The battle for Black voters’ support in 2024 is in full swing.

Robert F. Kennedy Jr.
Independent Presidential candidate Robert F. Kennedy Jr. speaks during a campaign rally at Legends Event Center on December 20, 2023, in Phoenix, Arizona. | Source: Rebecca Noble / Getty

Likely seizing on reports that President Joe Biden has been losing support among Black voters, the Democratic Party’s most loyal base, independent presidential candidate Robert F. Kennedy Jr.’s campaign scheduled a roundtable discussion with Black women for this weekend.
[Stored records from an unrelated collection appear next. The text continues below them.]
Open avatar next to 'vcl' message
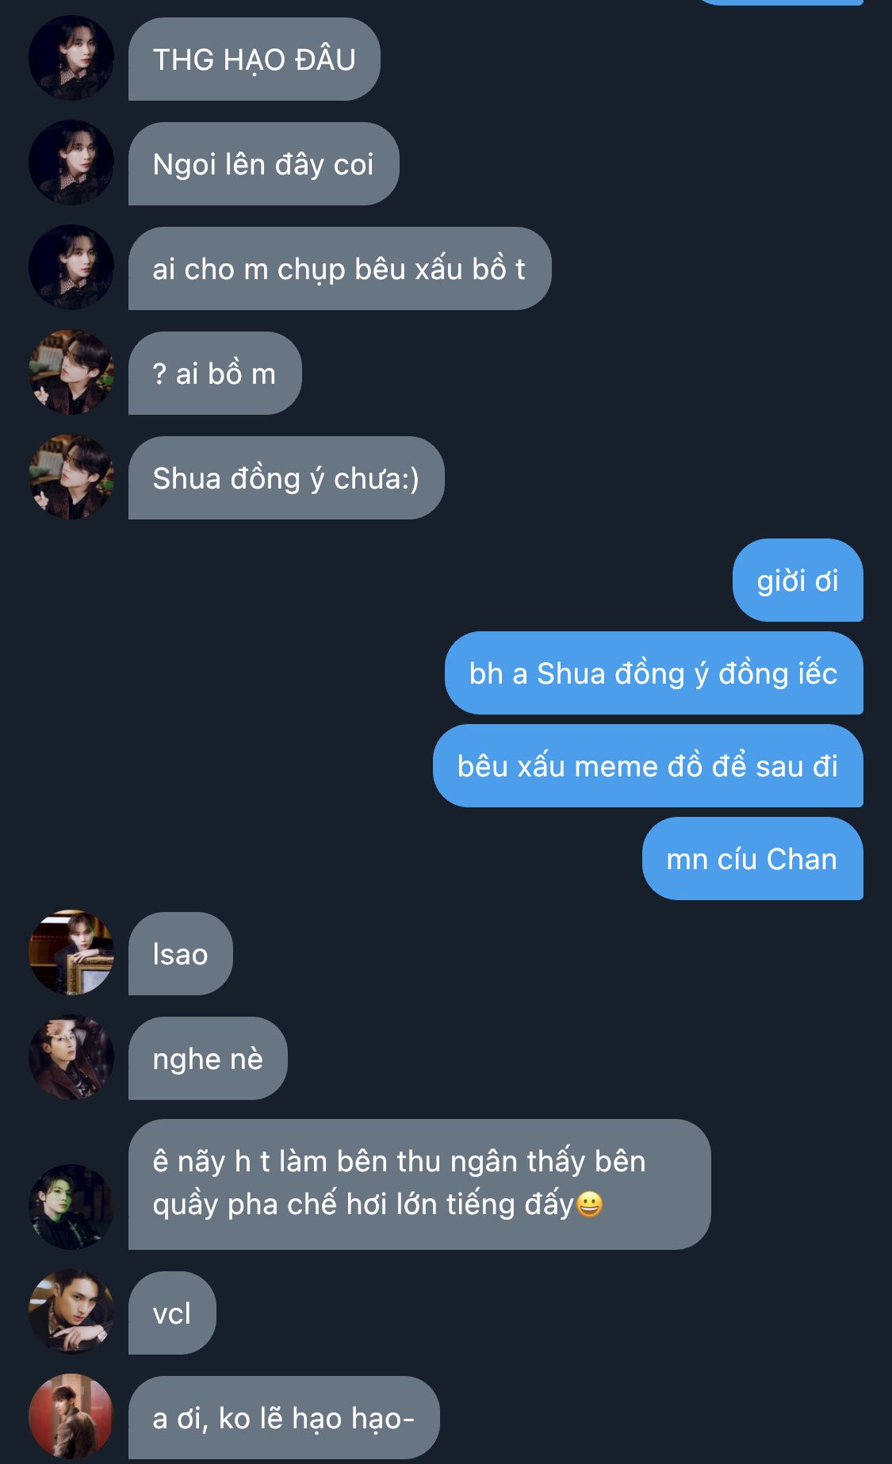892x1464 pixels. [x=71, y=1312]
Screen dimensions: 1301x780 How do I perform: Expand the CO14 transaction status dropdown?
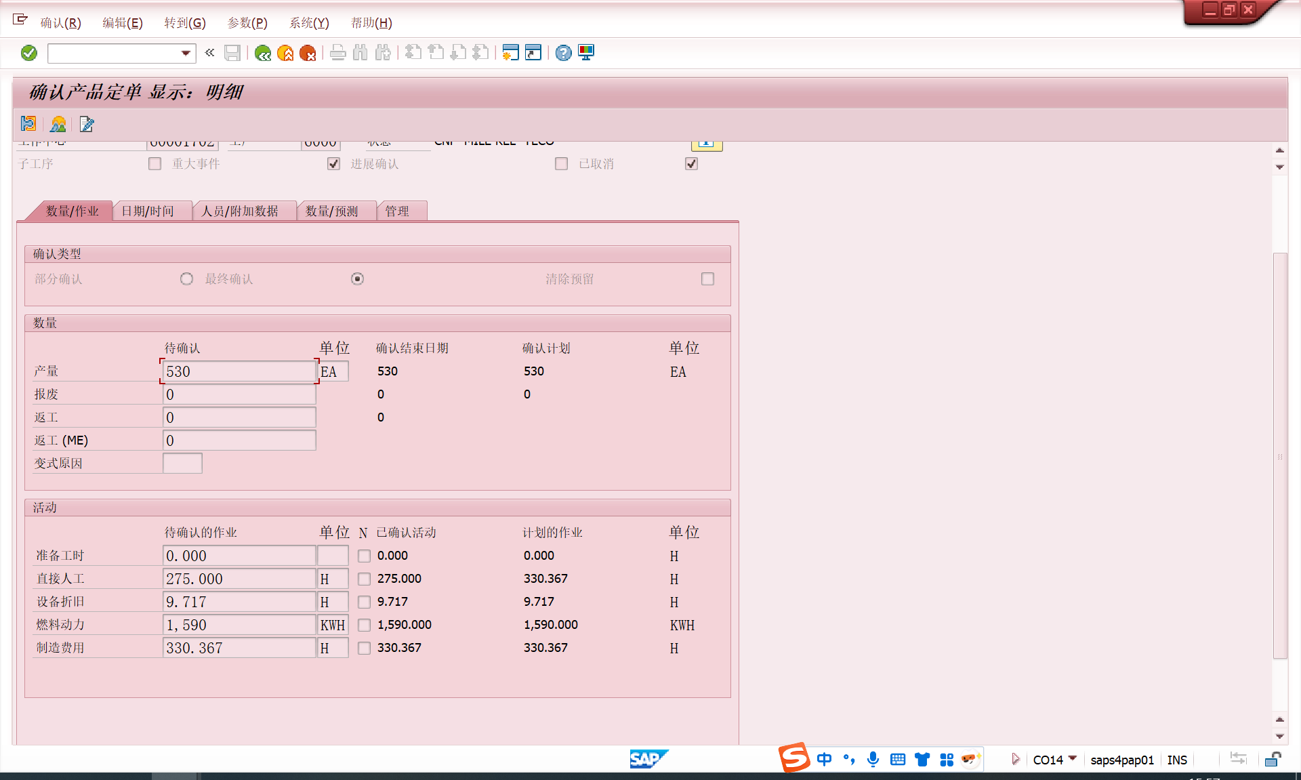(x=1073, y=758)
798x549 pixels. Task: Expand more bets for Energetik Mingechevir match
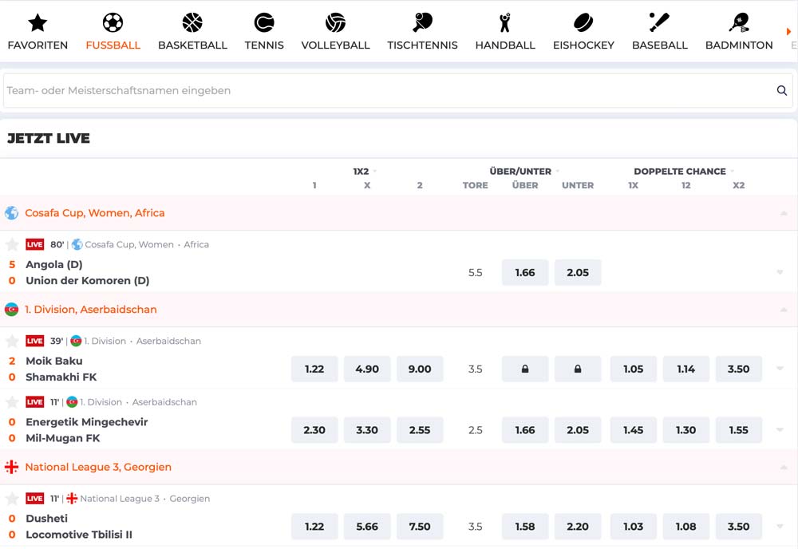(780, 430)
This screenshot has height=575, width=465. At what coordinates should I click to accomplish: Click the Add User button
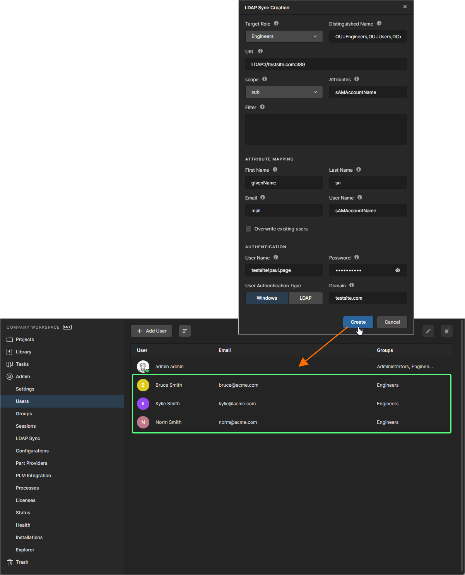tap(151, 331)
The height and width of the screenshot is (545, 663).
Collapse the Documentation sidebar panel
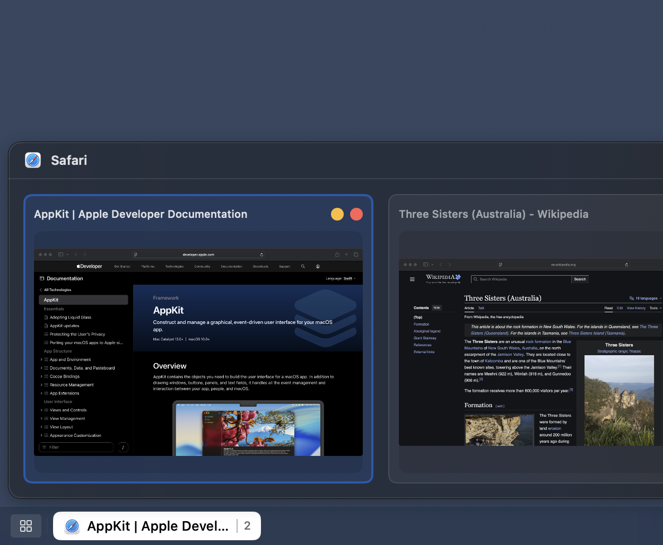(42, 278)
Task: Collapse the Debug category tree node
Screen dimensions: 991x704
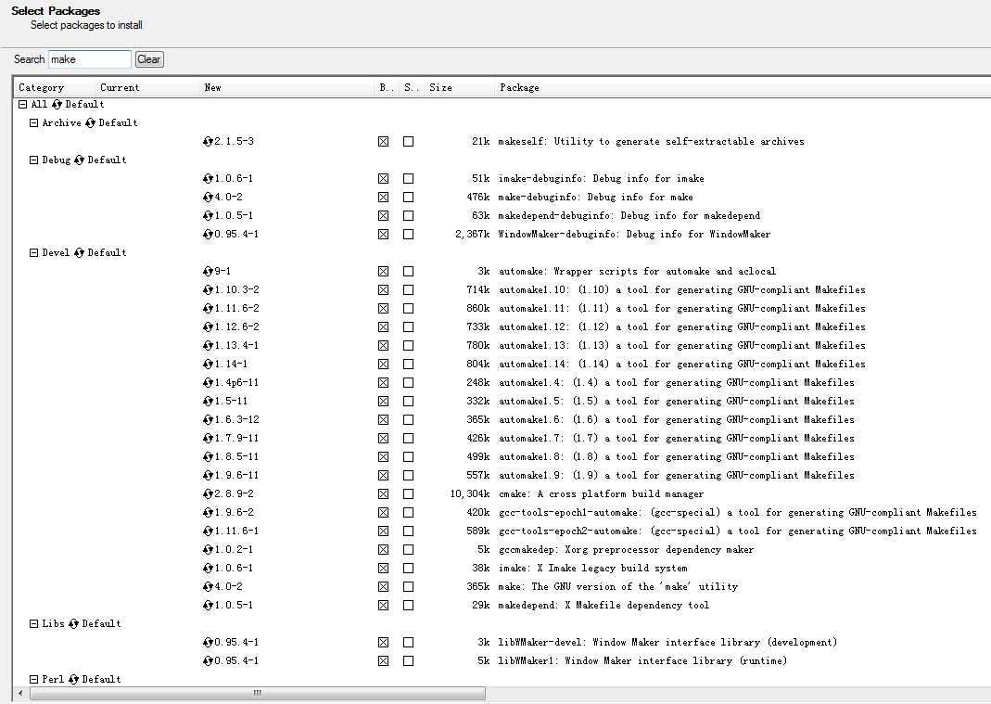Action: [34, 160]
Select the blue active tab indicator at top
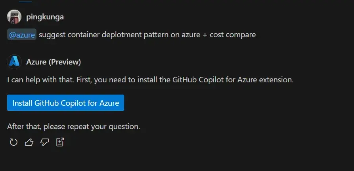 [25, 1]
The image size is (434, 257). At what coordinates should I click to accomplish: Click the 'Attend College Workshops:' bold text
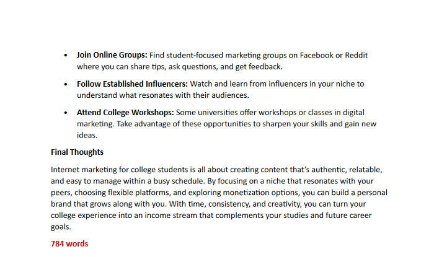coord(125,113)
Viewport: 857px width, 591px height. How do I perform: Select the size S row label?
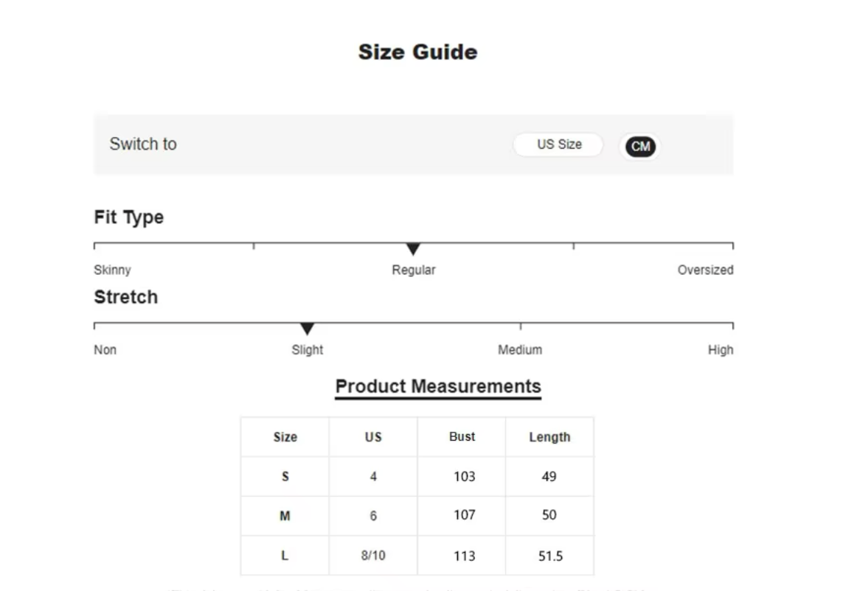click(285, 477)
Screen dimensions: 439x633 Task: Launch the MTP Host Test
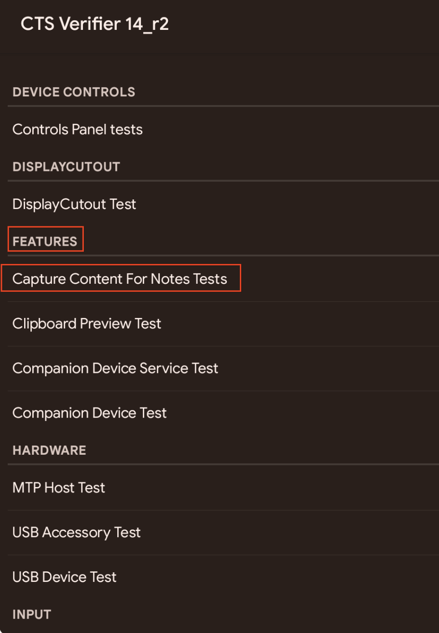point(58,488)
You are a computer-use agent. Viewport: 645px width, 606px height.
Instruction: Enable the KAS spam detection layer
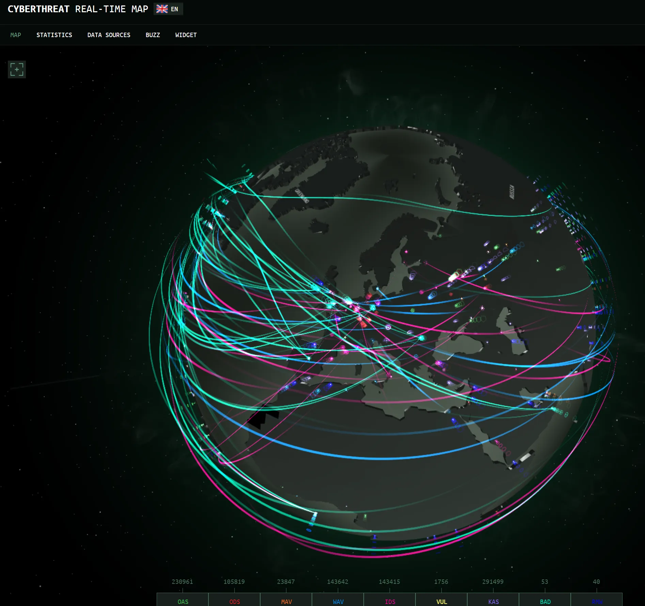[493, 601]
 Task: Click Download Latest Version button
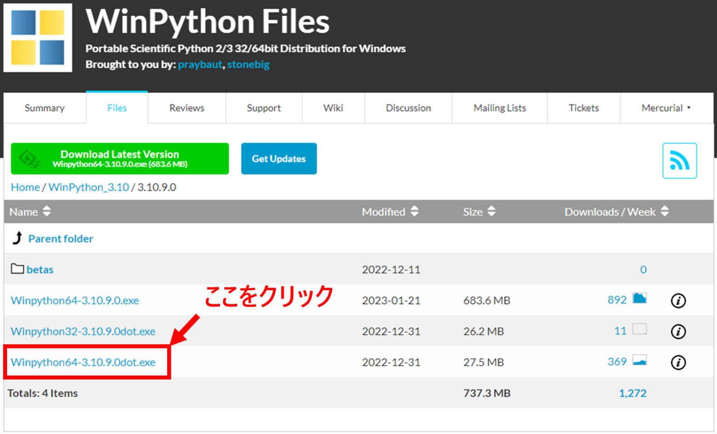(x=119, y=159)
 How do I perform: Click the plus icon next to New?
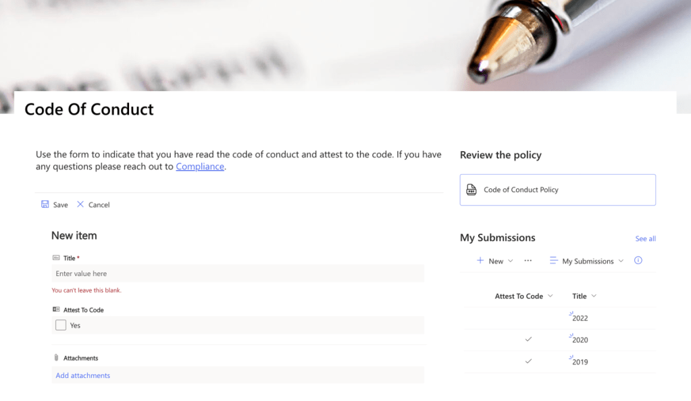pyautogui.click(x=480, y=261)
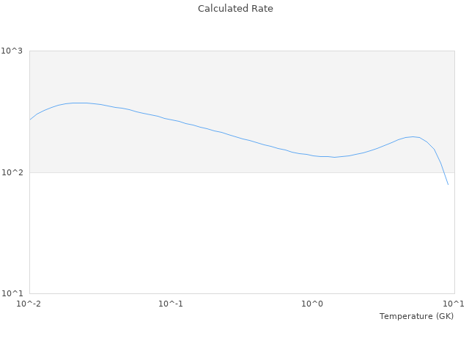Click the 10^3 y-axis tick label
The image size is (469, 352).
click(x=15, y=51)
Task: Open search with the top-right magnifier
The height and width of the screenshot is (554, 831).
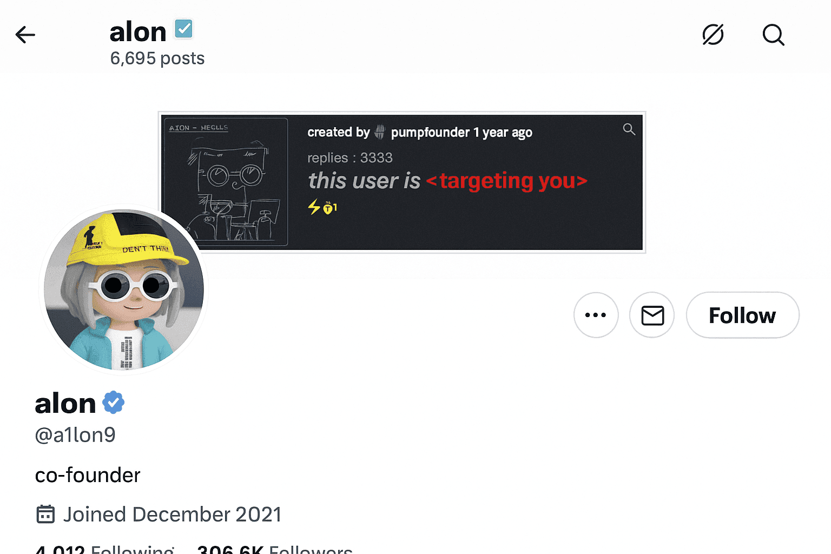Action: 773,35
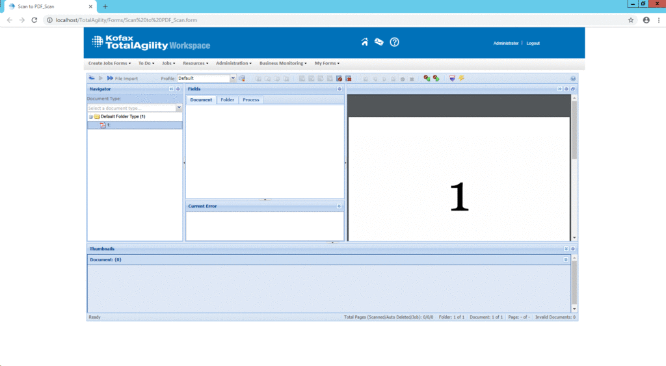Click the scanner icon beside File Import
The image size is (666, 366).
click(92, 78)
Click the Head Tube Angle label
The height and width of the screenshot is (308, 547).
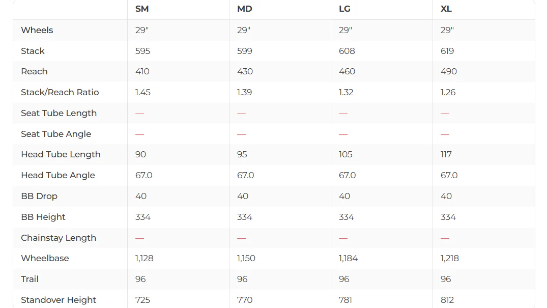click(x=58, y=175)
Specifically, Kennedy’s event slated for Saturday night in Atlanta was publicized to the media as one that would discuss “pressing issues facing Black America,” including “the Black maternal health crisis, media censorship, gender in sports, gun violence, and the advancement of Black-owned businesses.”

Kennedy is expected to engage in discussion with Angela Stanton King, political spokesperson and founder of non-profit Auntie Angie’s House; WNBA star Angel McCoughtry; Alexia Adams, a former basketball player; influencer Tatiana Davenport; and media personality Shay McCray; Atlanta-based journalist and best-selling author Christal Jordan is set to moderate the discussion, according to a media advisory sent to NewsOne.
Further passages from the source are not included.